25 - Picasso

160 32 22
                                    

📷Media : "The Three Musician" (1921) karya Pablo Picasso.

***

Gadis berkaus putih bercorak itu berlarian menuju kafe terdekat dari kampusnya. Kalau saja ia tidak iseng melihat papan pesan pengunjung sepuluh menit yang lalu, ia pasti baru akan melihat pesan itu keesokan harinya.

Ia menghentikan larinya tepat didepan pintu kafe, mengatur napasnya yang terengah-engah. Sudah pukul setengah empat sore, sebenarnya tidak mungkin Hyunsik masih ada disana. Pasti seniornya itu sudah pulang ke tempat kerjanya.

Sejenak ia berpikir dan menertawakan diri. Mengapa pula ia berlarian kalau sudah terlampau telat.

Setelah napasnya dirasa tenang, Seungmi memasuki kafe dengan hati yang tiba-tiba berdebar kencang. Matanya menyisir seisi kafe, berharap sang Sunbae masih bersedia menunggunya. Namun nihil. Benar saja, Hyunsik hanya menunggunya hingga pukul tiga.

Matanya yang berbinar menjadi redup. Kakinya melangkah lesu keluar dari kafe dengan kepala tertunduk. Padahal ia ingin bertemu dengan Sunbae-nya itu setelah sekian lama. Bagaimanapun, Hyunsik adalah senior yang akan selalu ia hormati, meski faktanya lelaki itu pernah membuatnya patah hati.

"Kau terlambat."

Sebuah suara berat dari samping kanan membuat kepalanya mendongak dan menoleh, lantas membelalak kaget.

"Sunbae!"

Gadis itu segera menghampiri lelaki berkaus dan topi hitam itu, berdiri di hadapannya dan masih memandangnya dengan tatapan tak percaya.

Hyunsik tersenyum lebar, mengacungkan tangannya dan segera disambut hi-five oleh Seungmi.

"Maaf menunggu lama, Sunbae. Butuh waktu untuk mencari ketua pelaksana dan izin untuk keluar gedung pameran," gadis itu tersenyum kecut.

"Sudah kuduga. Tidak apa-apa." Hyunsik melirik jam tangannya. "Kau punya setengah jam untuk minum kopi?"

Seungmi tersenyum lebar, mengangguk cepat.

***

Mungkin ada hal yang tidak akan pernah dimengerti oleh orang-orang biasa – non-selebriti – tentang kehidupan sosial para selebriti yang sebenarnya, misalnya, mengenai hubungan spesial mereka dengan seseorang.
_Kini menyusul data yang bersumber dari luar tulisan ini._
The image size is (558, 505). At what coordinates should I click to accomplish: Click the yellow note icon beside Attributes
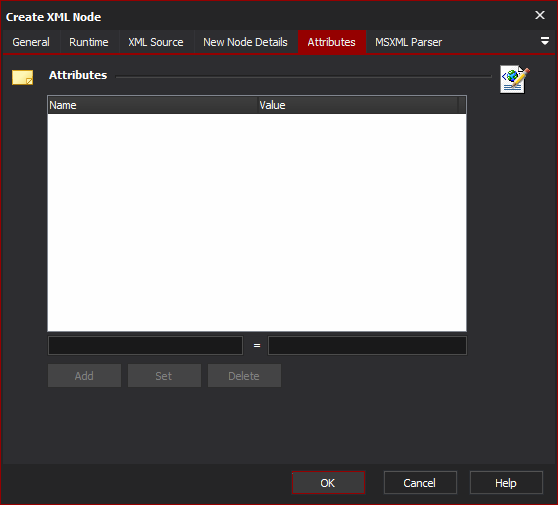tap(22, 77)
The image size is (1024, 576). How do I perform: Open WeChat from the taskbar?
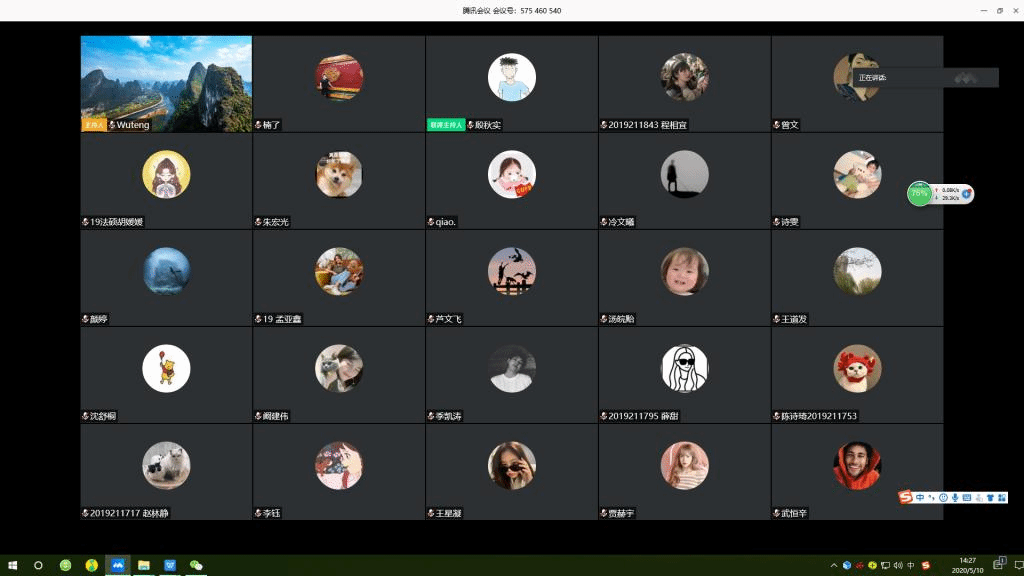point(196,565)
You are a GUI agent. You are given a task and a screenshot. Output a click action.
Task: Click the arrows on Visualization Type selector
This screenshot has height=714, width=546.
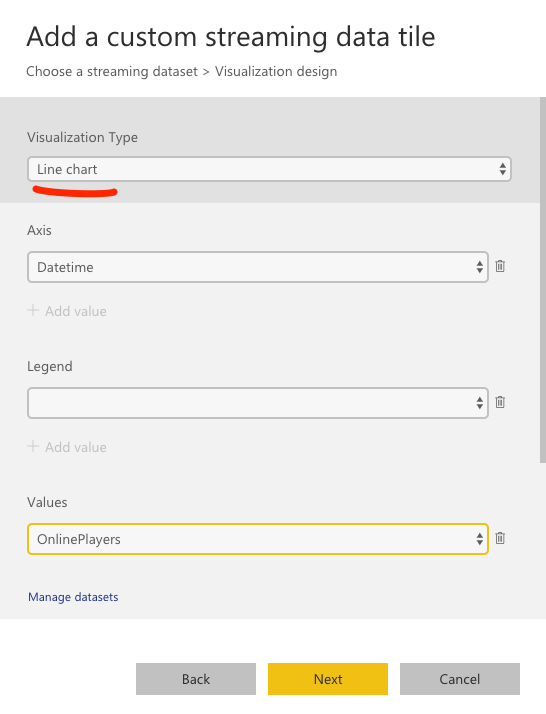pos(502,169)
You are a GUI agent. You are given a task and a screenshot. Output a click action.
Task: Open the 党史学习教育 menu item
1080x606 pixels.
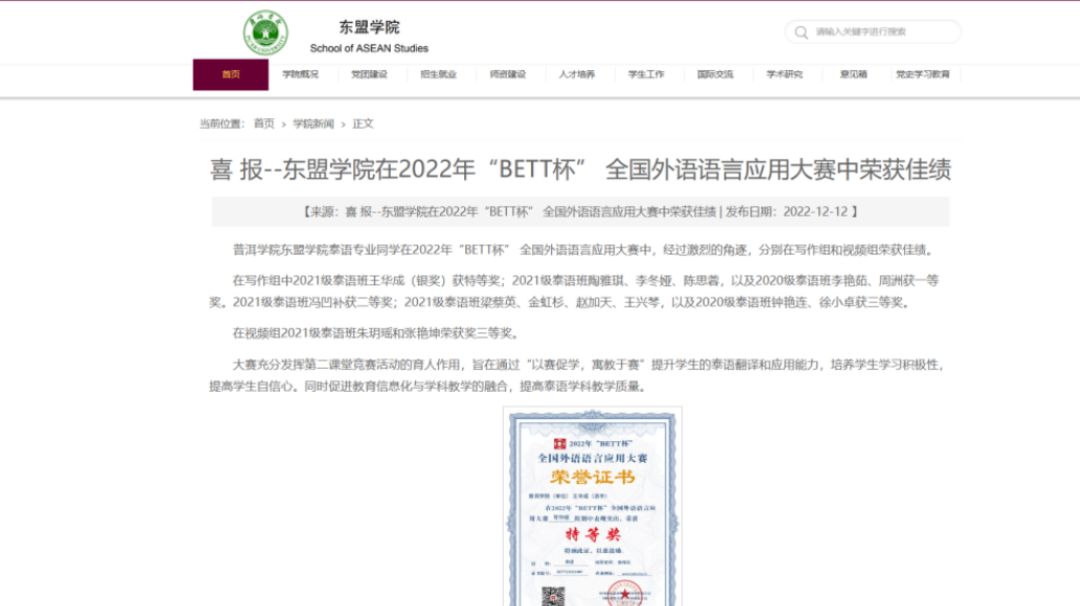pyautogui.click(x=924, y=76)
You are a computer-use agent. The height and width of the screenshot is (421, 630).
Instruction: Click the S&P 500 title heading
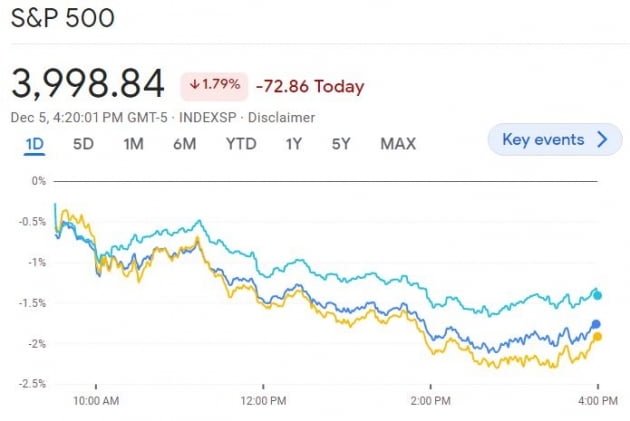point(63,19)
Ada yang membantah sebuah rumor kencan hingga puluhan kali dan pada akhirnya menyerah setelah para reporter 'ganas' mendapatkan bukti. Ada juga yang terang-terangan mengumumkan hubungan mereka dengan seseorang padahal mereka tidak pernah kedapatan kencan di ujung planet manapun, dan lainnya.

Seorang Idol yang berbicara bahwa seluruh cinta mereka hanya untuk para fansnya saja, percayalah bahwa itu tidak akan seutuhnya benar. Mereka punya keluarga, teman, dan orang-orang terdekat lain yang juga berhak mendapatkan cinta dari mereka. Mereka juga manusia biasa yang sewajarnya membutuhkan seorang belahan jiwa. Kita tidak akan pernah menemukan jawaban yang tepat tentang status 'lajang' mereka yang sebenarnya. Semuanya abstrak dan ambigu, seperti lukisan Piccaso.

Satu lagi, seperti hubungan Minhyuk dan Yura. Sebuah hubungan yang telah diketahui publik, padahal nyatanya yang terjadi adalah seorang lelaki lugu yang terperangkap rasa iba pada seorang selebriti wanita yang kesepian.

Sudah ada tiga belas panggilan yang masuk ke ponsel Minhyuk dan diabaikan begitu saja. Si pemilik ponsel menyibukan dirinya dengan latihan fisik di sebuah GOR yang sedang sepi. Tidak ada kencan hari ini, lelaki itu tidak peduli akan seberapa marah pacarnya nanti karenanya. Lagi pula, ini bukan hari libur.

Di hitungan push up-nya yang ke tujuh puluh dua, Minhyuk menjatuhkan dirinya di lantai karena kelelahan. Membalikkan tubuhnya dan menatap langit-langit gedung sambil mengatur napas yang terengah. Ia menutup matanya, merekam perjalanannya sejak ia berjuang masuk ke klub hingga sekarang. Satu persatu kejadian tergambar di kepalanya seperti sebuah kaleidoskop.